Un año después de casarse con Clotilde viaja a Italia pensionado. Corre el año 1889 y París celebra en una Exposición Universal el centenario de la revolución francesa. Es invitado a ella por su amigo Gil Moreno. Se da entonces el contacto crucial que avivaría en él la admiración hacia los pintores daneses. Los escandinavos Kroyer, Zorn y Edelfert capitaneaban la gran exposición. Sus nombres corrían como la pólvora. Irreverentes y auténticos, rompieron las líneas establecidas para adentrarse en el estudio de la luz o en el compromiso social con largas pinceladas. Sorolla despertó en aquel instante para ser Sorolla. El continuo contacto que guardaron en las sucesivas exposiciones así como las visitas que recibió de Zorn en su casa de Madrid estrechó los lazos que el arte había creado. Ellos fueron sus referentes y sus maestros. El mar del Norte, la orilla de Skagen, había predicho las estampas que el maestro español apuntalaría en Valencia y Biarritz.

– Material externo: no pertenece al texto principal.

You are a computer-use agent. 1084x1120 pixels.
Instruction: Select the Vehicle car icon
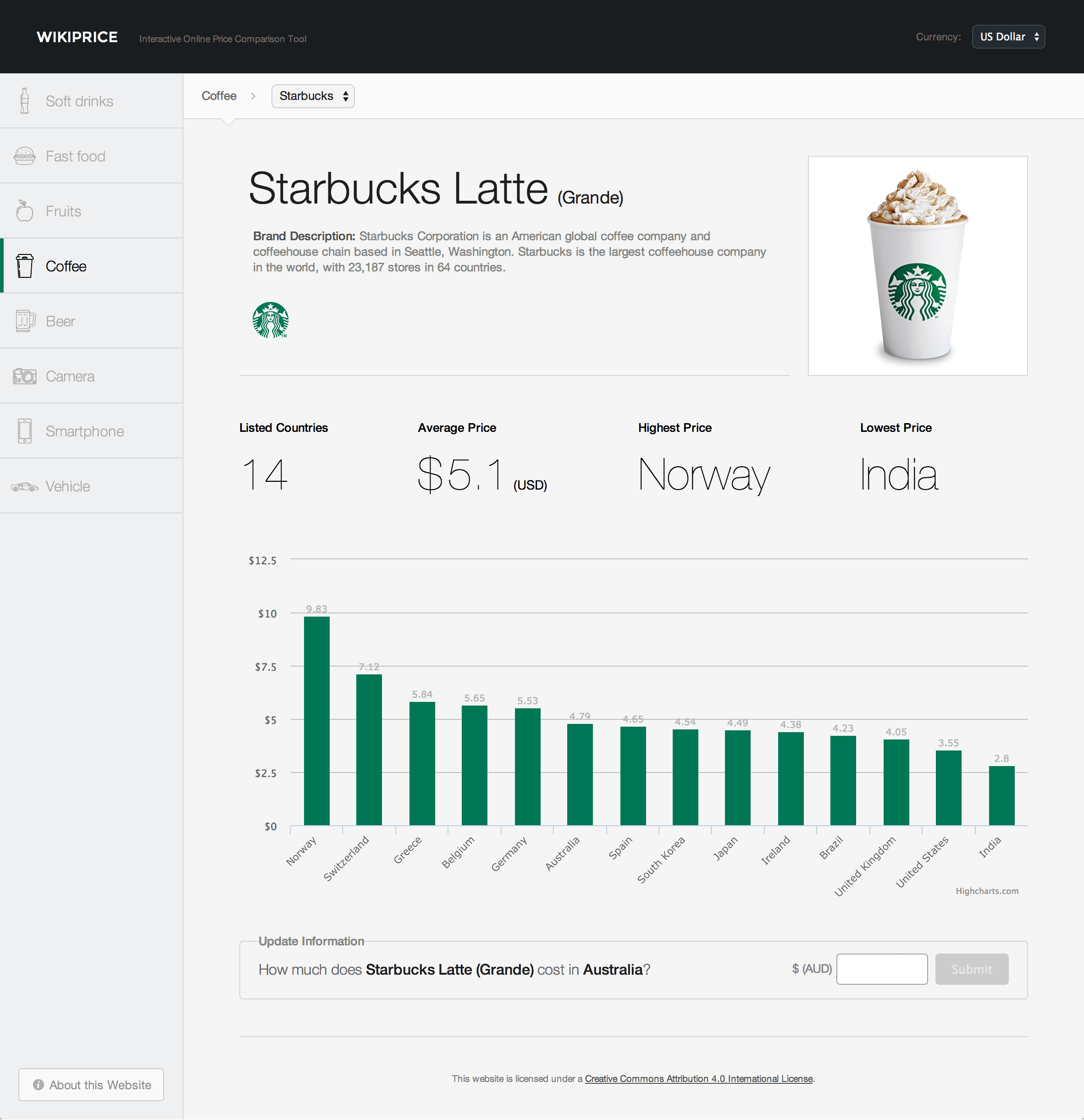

Pintar al aire libre era otra singularidad que lo dominaba. Aunque Velázquez le había sido de inspiración, el profundo entendimiento le viene también desde Dinamarca quienes habían captado la magia del sevillano y la sensibilidad que desprendía en sus lienzos. Aun así, la mala iluminación y los viejos barnices no dejaban expandir los brillos originales de las pinturas que colgaban en el Museo del Prado (las Meninas no son restauradas hasta 1984, Las Hilanderas en 1986 o La Fragua de Vulcano en 2001). De ahí que fuera sabia la decisión de pintar con la misma referencia de la naturaleza. No hay intermediarios. Son las pupilas de Sorolla el carrete continuo que filma la brillantez instantánea en las olas y en la espuma acariciando la arena. Exprime el sol de mediodía. Todo pareciera en aquel sentir abril o mayo. Ser la primavera de esplendor y gozo la que envuelve a Alfonso XIII en los jardines de la Granja de San Ildefonso (1907) o los tantos retratos al aire libre de Clotilde. Jugueteando entre los claros vestidos de lino o en la tostada piel de los chiquillos. Simpatía que también tiene su espejo en el Báltico.

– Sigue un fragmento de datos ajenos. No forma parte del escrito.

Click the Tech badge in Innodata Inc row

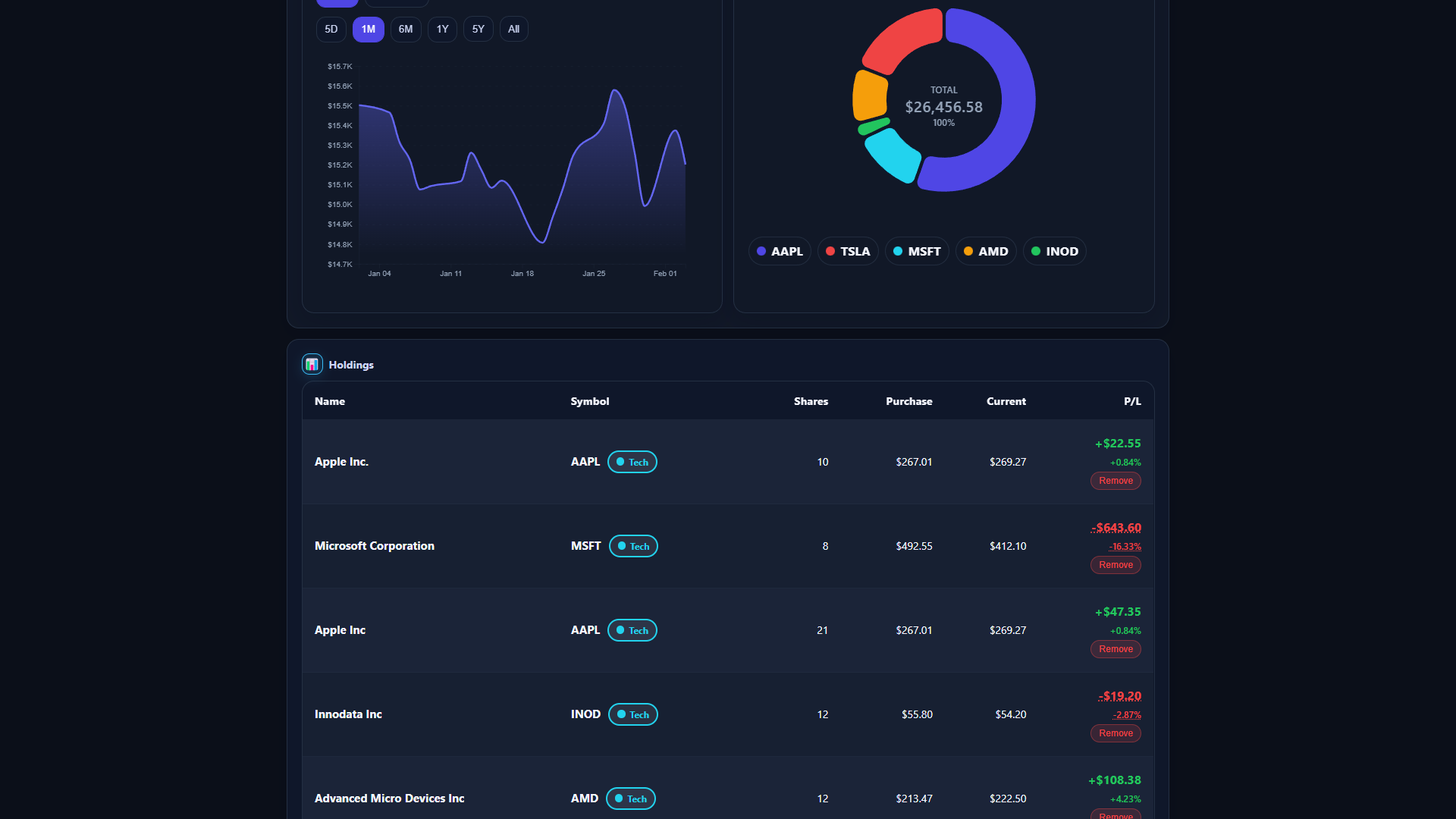632,714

Las exposiciones universales son sus clases magistrales. Gana el Grand Prix en 1900 por Triste Herencia, una combinación de impresionismo y realismo. Del mar y de la costumbre. De su compromiso social y del mar sempiterno que vela por custodiar el pensamiento y sentimiento aportado por el artista en cada lienzo. Su universalidad es notable. Sorolla no quiere reducirse ni limitarse. Sorolla quiere trascender, y lo hace. Trasciende. Encontró la verdad que buscaba en la luz. Supo identificarla y dotarla de gran humildad y honor. Vistió de gloria la pobreza. Hizo elegante la miseria.

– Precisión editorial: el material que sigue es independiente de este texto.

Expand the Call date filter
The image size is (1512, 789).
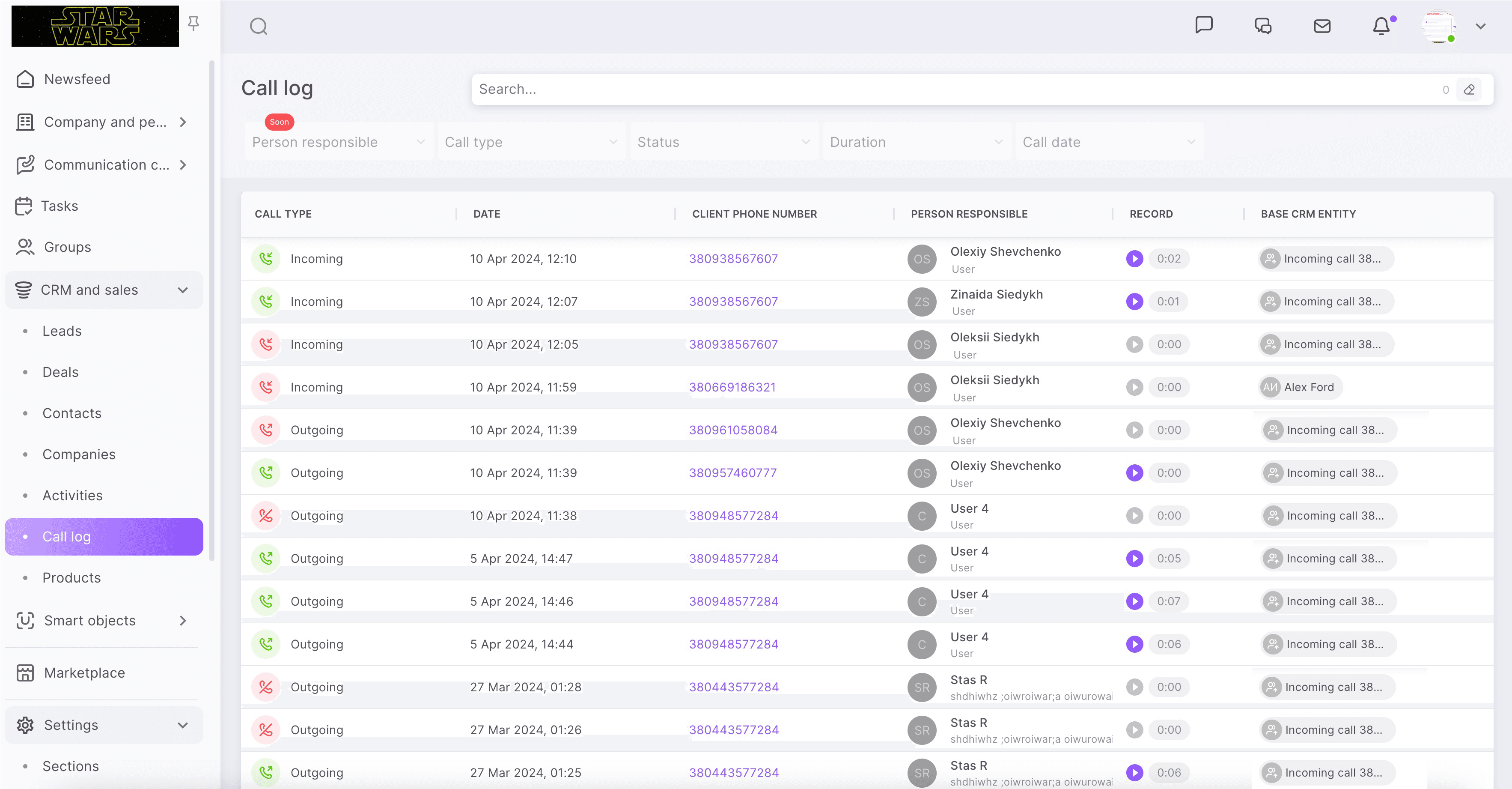coord(1108,142)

La fundación Masaveu, la Hispanic Society de Nueva York y el Museo Sorolla de Madrid son algunos de los grandes templos custodios que atesoran gran parte de la prolífera colección del pintor valenciano. Peregrinar por estos centros de arte es un dulce camino por el que entender la complejidad y la constante superación que legó al mundo Joaquín Sorolla y Bastida, quien mira a su mar y a su gente con un recuerdo eterno a los pintores que le trajeron la luz para que él mismo brillara.